For the Atlantic Ocean AtlantOS is leading the way in fostering a data-centric “counter culture.” It is among the ecosystem of like-minded organizations such as the Research Data Alliance (RDA), the Federation of Earth Science Information Partners (ESIP), and specifically for the oceans community, the Intergovernmental Oceanographic Data and Information Exchange (IODE) of UNESCO’s Intergovernmental Oceanographic Commission, the Ocean Data Interoperability Platform, the Interdisciplinary Earth Data Alliance of Columbia University and the Biological & Chemical Oceanography Data Management Office of the Woods Hole Oceanographic Institution, the US National Science Foundation’s EarthCube initiative. For example, these organizations are developing best practices for fully cataloging and provisioning data using the same persistent identifiers in force for published papers, such as Digital Object Identifiers (DOIs). And an important vision for the future is that not only the tables, figures, statistics, and printed maps in published papers should be readily accessible, but the actual digital datasets themselves. This further pertains to not only data from the laboratory, but also to data collected in the field by various assets of ocean observing systems.
AtlantOS is among many multi-/trans-disciplinary organizations working toward open and effective access to data in the ocean sciences. Map layer graphic on right inspired by the six pillars of open science shared by Carthage Smith and Heidi Laine at Research Data Alliance Plenary 7.
Perhaps most importantly, AtlantOS and many other organizations are exercising the FAIR principle (Findable, Accessible, Interoperable, Re-usable) as part of several pillars of “open science” (e.g., Organisation for Economic Co-operation and Development, 2015). This is concerning the “what” (scientific publications, research data and materials, digital apps, source code), the “who” (scientists, companies, the public), and the “why” (re-asserting science as a global public good). And geospatial data and map industry partners such as Esri look forward to working closely with AtlantOS to move map data (i.e., geospatial data) from that of an underdeveloped or undervalued asset within an open data framework to that of more universally recognized and accepted data type such as the simple spreadsheet (as determined by the Civic Analytics Network (2017). This will be particularly important in local, state, and national government circles where scientific data are used for public policy and on-the- ground decision making.
Civic Analytics Network. 2017. An Open Letter to the Open Data Community. http://bit.ly/2m1Uvjo. Mascarelli, A.L. 2009. Data’s shameful neglect. Nature 461:145.

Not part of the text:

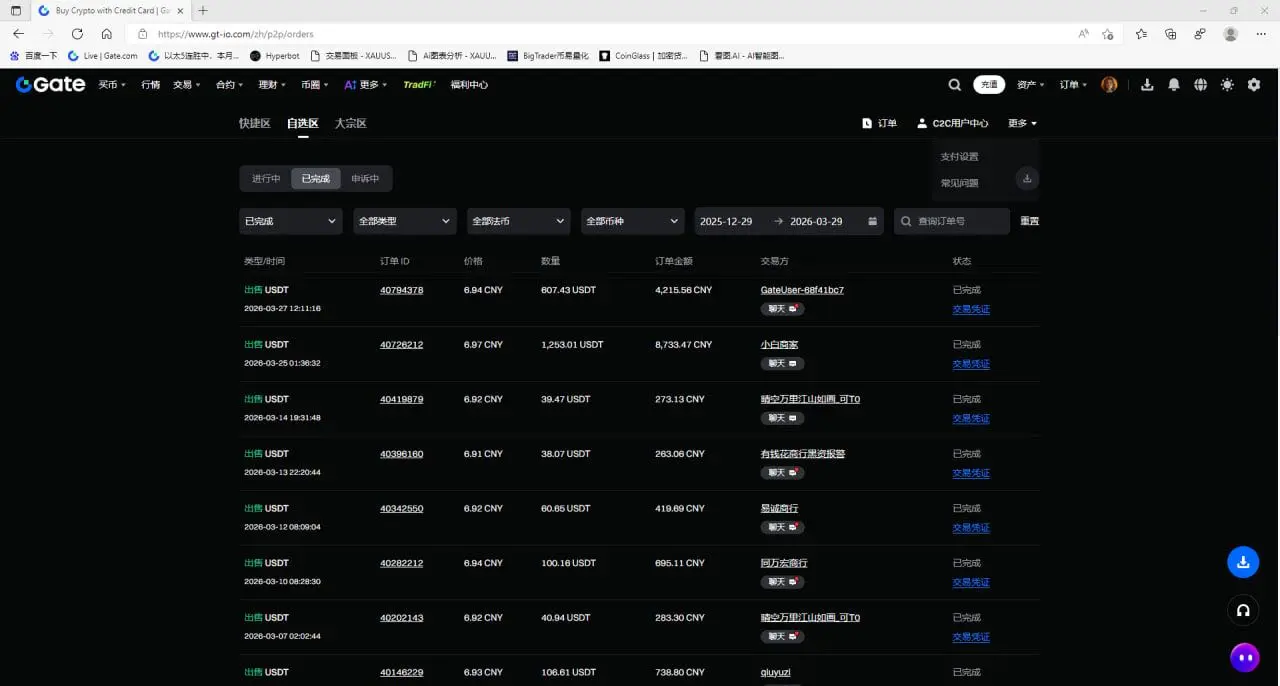Open the language globe selector
The image size is (1280, 686).
1200,85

Organisation for Economic Co-operation and Development. 2015. Making Open Science a Reality. OECD Science, Technology and Industry Policy Paper, OECD Publishing, Paris, 108 pp.
Paolo, D., A. Leadbetter, and H. Glaves, eds. 2017. Oceanographic and Marine Cross-Domain Data Management for Sustainable Development. IGI Global, Hershey, PA, 425 pp.

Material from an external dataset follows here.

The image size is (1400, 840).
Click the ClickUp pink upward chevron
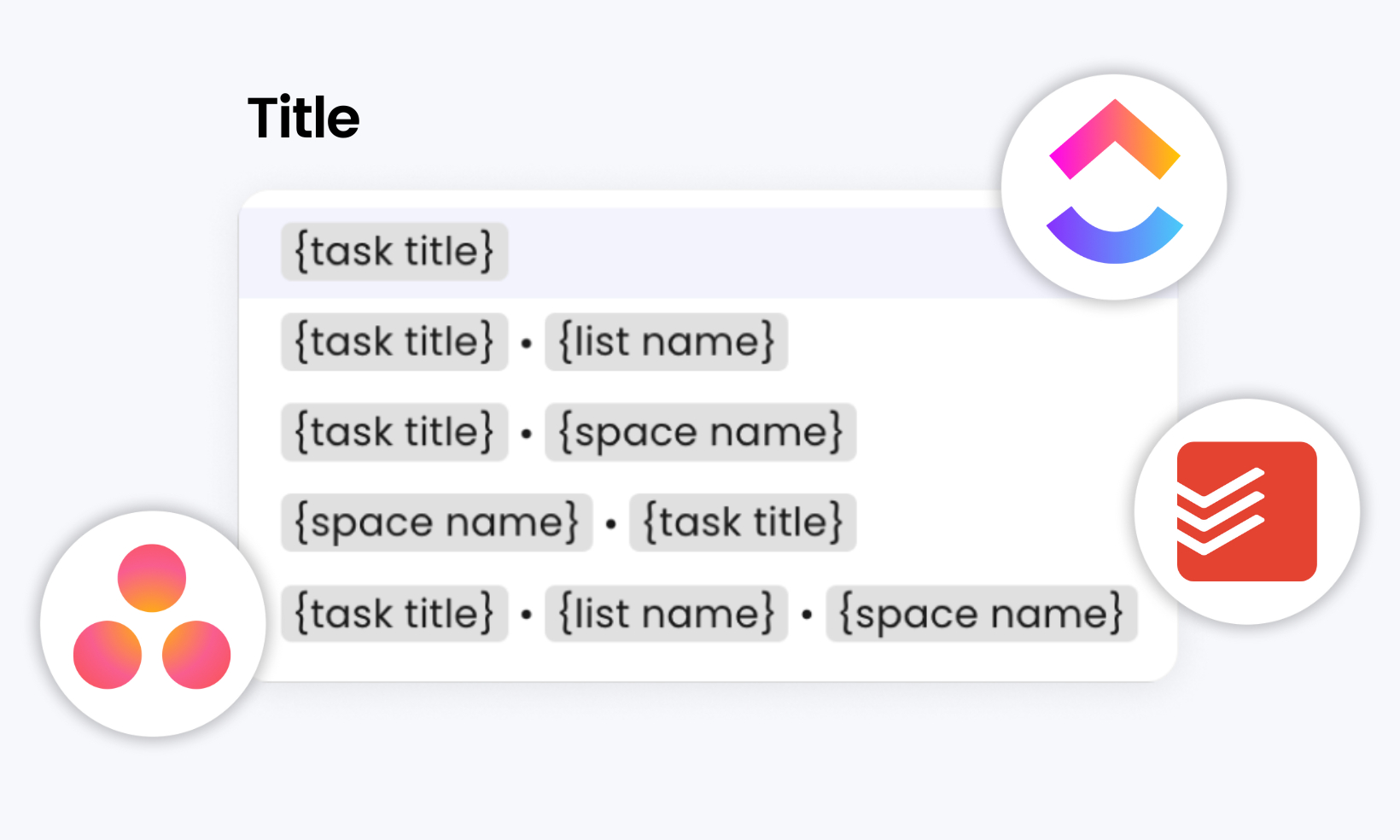1115,139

Wright, D.J. 2017. The role of aggregators, in Kruse, J., Crompvoets, J., and Perlman, F. (eds.), GEOValue: The Socioeconomic Value of Geospatial Information, Boca Raton, FL: CRC Press/Taylor & Francis Group, 117-128.
Wright, D. J., Esri Ocean Team, and Esri Living Atlas Team. 2015. Should data frameworks be inherently multiscalar? A use case of the Living Atlas of the World. Eos, Transactions of the American Geophysical Union 96:IN13D-03.